A growing national movement to boycott Indiana over a “religious freedom” law that opponents say makes discrimination against gays legal has the state’s Republican governor looking to “clarify” its intent.
Thousands marched in Indianapolis Saturday waving “No Hate In Our State” banners as the blowback exploded on social media -- and in the board rooms.
Apple’s CEO Tim Cook, who is gay, tweeted he was deeply disappointed after Pence signed the “Religious Freedom Restoration Act” last Thursday.
Mark Benioff, CEO of corporate software giant Salesforce.com, announced plans to move jobs out of Indy and stop corporate flights to the state.
Angie’s List CEO Bill Oesterle, a Republican who gave $150,000 to Pence’s campaign coffers, on Saturday canceled a $40 million expansion of its headquarters in the state.
And basketball great Charles Barkley slammed Pence’s law as “unacceptable” and called for the Easter weekend March Madness Final Four tournament to be moved out of the state.
The Indianapolis Star newspaper says the uproar has Pence facing “the deepest crisis of his political career.”
The governor tweeted Saturday that he’d be going national Sunday morning to defend the RFRA on ABC’s “This Week with George Stephanopoulos.”
— Governor Mike Pence (@GovPenceIN) March 28, 2015
“I support religious liberty, and I support this law,” Gov. Mike Pence told The Star. “But we are in discussions with legislative leaders this weekend to see if there’s a way to clarify the intent of the law.”
The Star reports that Pence was short on details but said he expects the measure to land in the state legislature this week.

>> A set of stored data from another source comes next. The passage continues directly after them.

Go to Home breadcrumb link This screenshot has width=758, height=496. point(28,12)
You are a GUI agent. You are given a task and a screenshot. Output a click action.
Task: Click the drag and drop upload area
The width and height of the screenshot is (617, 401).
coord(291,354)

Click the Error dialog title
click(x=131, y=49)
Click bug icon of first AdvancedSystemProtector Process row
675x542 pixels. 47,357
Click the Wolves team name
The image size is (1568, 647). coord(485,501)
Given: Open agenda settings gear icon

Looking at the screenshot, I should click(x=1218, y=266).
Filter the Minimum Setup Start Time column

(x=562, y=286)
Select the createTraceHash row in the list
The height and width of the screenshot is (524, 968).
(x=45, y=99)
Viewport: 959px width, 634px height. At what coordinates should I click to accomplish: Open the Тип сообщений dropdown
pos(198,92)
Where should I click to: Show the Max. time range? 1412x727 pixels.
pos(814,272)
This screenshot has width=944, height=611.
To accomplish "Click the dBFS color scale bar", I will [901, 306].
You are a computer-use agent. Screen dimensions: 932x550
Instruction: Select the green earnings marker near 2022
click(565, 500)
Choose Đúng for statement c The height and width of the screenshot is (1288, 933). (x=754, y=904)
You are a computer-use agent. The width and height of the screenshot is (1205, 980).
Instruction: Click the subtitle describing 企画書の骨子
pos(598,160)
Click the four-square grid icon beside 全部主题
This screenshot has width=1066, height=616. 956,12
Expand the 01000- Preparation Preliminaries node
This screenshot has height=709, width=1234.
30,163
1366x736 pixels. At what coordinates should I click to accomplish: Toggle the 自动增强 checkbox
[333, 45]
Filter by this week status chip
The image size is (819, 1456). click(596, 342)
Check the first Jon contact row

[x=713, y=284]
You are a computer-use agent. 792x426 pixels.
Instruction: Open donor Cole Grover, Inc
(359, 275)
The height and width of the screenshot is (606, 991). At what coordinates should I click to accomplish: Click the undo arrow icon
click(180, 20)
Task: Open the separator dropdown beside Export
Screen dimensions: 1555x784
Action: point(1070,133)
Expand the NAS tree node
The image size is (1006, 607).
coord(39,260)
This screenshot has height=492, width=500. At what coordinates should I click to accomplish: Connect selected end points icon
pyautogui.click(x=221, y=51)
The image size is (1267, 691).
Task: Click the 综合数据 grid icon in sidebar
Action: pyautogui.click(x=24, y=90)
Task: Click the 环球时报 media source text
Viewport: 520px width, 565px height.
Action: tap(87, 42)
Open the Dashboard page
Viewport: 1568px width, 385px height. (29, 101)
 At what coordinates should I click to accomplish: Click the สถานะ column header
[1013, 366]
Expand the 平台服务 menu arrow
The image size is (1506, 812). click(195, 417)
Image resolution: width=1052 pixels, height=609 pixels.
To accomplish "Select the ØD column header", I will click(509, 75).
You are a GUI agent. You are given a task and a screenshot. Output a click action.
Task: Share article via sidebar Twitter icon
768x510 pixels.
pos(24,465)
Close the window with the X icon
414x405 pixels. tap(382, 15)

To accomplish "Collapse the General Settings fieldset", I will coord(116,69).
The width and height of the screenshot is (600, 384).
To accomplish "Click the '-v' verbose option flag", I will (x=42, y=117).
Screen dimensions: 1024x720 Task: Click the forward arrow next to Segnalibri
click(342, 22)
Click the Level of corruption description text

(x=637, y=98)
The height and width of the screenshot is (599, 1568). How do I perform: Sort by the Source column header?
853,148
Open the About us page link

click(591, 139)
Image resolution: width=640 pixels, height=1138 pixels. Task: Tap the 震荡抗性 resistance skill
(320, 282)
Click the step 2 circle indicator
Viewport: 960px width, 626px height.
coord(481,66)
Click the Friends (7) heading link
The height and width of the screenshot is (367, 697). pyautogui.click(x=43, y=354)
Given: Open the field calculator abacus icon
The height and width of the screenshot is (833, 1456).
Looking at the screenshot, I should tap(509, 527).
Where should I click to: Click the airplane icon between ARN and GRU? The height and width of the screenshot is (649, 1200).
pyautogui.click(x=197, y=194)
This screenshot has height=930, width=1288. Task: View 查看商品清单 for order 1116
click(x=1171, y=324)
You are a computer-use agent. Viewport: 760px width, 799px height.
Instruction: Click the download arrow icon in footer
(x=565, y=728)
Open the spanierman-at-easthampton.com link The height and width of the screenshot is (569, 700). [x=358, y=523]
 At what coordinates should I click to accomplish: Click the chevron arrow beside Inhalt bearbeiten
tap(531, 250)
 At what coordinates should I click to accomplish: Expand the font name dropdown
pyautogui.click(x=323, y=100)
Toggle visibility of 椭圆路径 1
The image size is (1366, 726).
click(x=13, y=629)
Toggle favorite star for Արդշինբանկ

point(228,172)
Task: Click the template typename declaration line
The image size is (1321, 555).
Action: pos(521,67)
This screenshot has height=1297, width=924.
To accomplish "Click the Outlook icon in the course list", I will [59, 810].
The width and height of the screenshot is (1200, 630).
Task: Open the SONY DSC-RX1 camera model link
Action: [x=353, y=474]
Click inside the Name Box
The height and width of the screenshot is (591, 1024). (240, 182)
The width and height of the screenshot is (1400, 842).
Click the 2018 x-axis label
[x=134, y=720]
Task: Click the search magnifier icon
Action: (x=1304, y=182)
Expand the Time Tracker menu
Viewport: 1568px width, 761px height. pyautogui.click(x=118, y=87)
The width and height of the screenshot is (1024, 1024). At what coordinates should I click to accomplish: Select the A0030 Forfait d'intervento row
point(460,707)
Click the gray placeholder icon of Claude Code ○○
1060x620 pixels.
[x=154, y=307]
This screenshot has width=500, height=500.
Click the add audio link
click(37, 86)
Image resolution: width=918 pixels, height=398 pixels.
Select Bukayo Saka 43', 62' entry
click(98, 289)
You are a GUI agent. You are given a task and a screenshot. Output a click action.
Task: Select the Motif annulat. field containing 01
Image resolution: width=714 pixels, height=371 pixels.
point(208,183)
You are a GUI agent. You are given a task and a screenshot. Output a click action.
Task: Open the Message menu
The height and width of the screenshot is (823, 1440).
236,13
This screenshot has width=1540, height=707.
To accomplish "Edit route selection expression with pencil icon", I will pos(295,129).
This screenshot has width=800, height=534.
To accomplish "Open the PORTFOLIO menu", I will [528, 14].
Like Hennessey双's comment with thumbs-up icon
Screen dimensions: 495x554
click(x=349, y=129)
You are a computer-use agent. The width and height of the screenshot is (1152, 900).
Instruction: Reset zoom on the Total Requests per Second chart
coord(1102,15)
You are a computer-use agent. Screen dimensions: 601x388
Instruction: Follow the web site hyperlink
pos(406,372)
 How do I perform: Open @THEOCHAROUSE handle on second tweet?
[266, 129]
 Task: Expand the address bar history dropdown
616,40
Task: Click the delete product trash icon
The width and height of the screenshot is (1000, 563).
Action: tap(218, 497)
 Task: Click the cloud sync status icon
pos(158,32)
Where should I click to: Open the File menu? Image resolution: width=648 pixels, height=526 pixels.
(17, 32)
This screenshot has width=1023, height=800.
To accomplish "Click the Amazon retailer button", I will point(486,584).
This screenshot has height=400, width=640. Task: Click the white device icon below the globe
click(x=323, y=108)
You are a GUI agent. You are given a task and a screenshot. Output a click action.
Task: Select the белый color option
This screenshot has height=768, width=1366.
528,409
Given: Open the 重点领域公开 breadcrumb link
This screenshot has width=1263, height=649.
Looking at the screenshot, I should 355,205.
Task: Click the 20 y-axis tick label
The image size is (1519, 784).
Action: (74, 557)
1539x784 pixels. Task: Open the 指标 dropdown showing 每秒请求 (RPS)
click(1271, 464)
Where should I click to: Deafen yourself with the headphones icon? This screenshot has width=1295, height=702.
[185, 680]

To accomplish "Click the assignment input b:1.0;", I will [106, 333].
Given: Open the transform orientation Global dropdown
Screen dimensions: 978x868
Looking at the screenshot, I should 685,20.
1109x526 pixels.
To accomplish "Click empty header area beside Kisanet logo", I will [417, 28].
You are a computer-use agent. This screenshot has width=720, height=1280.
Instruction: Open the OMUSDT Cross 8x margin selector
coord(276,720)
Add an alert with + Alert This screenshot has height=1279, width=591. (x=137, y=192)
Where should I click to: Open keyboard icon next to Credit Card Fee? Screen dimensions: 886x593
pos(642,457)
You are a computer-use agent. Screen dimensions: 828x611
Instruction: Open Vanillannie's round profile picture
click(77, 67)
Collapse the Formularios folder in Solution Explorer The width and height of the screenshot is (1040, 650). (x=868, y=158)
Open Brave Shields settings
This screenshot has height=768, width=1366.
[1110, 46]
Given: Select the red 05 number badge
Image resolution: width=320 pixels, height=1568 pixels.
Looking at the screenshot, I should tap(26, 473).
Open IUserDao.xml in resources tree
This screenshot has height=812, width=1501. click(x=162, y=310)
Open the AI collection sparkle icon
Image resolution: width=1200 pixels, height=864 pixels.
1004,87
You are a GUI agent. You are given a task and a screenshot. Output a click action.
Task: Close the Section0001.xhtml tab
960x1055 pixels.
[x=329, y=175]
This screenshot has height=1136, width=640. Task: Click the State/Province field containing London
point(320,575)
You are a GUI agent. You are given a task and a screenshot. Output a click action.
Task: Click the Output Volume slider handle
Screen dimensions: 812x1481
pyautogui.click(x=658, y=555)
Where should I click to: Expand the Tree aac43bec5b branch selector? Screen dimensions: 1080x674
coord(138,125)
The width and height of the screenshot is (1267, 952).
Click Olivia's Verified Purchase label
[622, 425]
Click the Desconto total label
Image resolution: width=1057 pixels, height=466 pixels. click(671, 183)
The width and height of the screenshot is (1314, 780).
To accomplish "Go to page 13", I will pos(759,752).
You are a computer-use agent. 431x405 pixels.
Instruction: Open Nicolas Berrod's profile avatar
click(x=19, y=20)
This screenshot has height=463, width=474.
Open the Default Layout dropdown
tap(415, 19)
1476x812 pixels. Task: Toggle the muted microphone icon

Called "The Religious Freedom Restoration Act, it includes language that says the government can't "substantially burden a person's exercise of religion."
It was signed by Pence last week in a ceremony that had him surrounded by friars, nuns, rabbis and priests.
Also there were lobbyists who pushed for the bill and who also fought a losing battle to ban gay marriage, which is now legal in the state.
CNN noted that, “one of those lobbyists, Eric Miller, explicitly wrote on his website that the law would protect businesses from participating in "homosexual marriage."
The governor notes that 19 other states have “religious freedom” measures on the books, but gay legal groups counter that Pence’s law is the most far reaching.
It also comes just weeks after an Oregon case that has riled the religious right.
Aaron and Melissa Klein, owners of the “Sweet Cakes” bake shop in 2013 refused to bake a wedding cake for a lesbian couple.
They said doing so would violated their Christian belief that same-sex marriage is wrong.
A judge ruled they illegally discriminated, opening up the possibility of a $150,000 fine.
Aaron Klein told Fox News’ Todd Starnes: “They’re trying to push us into the closet for being Christians.
“The Founding Fathers said we have the inalienable rights given by God — not man,” Klein said. “Let’s exercise those rights.”
Critics of Indiana’s law say it is designed to protect people like the Kleins.